[[ DATASET CONTENT, beginning ]]

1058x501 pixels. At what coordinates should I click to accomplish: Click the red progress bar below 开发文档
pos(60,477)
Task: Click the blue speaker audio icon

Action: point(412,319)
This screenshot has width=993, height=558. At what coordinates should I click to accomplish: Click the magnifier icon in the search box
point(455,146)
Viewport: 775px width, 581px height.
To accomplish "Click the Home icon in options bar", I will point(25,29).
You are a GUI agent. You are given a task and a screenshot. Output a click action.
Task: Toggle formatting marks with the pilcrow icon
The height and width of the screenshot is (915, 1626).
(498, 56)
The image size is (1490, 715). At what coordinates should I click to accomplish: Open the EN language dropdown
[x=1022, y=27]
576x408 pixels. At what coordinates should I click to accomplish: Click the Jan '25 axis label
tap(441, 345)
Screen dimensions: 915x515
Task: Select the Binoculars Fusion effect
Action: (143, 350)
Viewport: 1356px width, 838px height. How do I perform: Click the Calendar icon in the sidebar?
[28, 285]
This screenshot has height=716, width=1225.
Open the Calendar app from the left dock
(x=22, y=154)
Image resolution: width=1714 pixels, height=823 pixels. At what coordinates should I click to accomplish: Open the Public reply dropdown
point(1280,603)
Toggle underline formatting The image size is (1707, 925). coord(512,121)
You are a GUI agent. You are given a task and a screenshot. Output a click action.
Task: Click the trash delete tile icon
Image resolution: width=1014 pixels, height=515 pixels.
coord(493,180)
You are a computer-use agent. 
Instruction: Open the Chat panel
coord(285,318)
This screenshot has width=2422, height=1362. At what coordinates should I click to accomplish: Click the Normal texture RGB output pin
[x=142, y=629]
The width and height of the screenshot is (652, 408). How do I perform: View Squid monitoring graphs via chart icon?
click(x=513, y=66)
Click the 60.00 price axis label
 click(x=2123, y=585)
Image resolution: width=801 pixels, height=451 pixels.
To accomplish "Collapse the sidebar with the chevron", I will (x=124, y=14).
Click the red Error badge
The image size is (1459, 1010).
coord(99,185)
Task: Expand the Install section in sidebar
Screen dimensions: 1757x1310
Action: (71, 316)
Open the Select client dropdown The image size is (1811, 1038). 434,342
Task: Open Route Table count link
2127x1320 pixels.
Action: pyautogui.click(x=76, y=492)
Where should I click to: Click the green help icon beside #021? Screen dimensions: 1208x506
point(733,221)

[[ DATASET CONTENT, end ]]

WORK REQUIRED: Go through the data and show every line where "formatting" occurs.

SOLUTION TO THIS PROBLEM:
Task: Toggle formatting marks with the pilcrow icon
Toggle underline formatting The image size is (1707, 925). coord(512,121)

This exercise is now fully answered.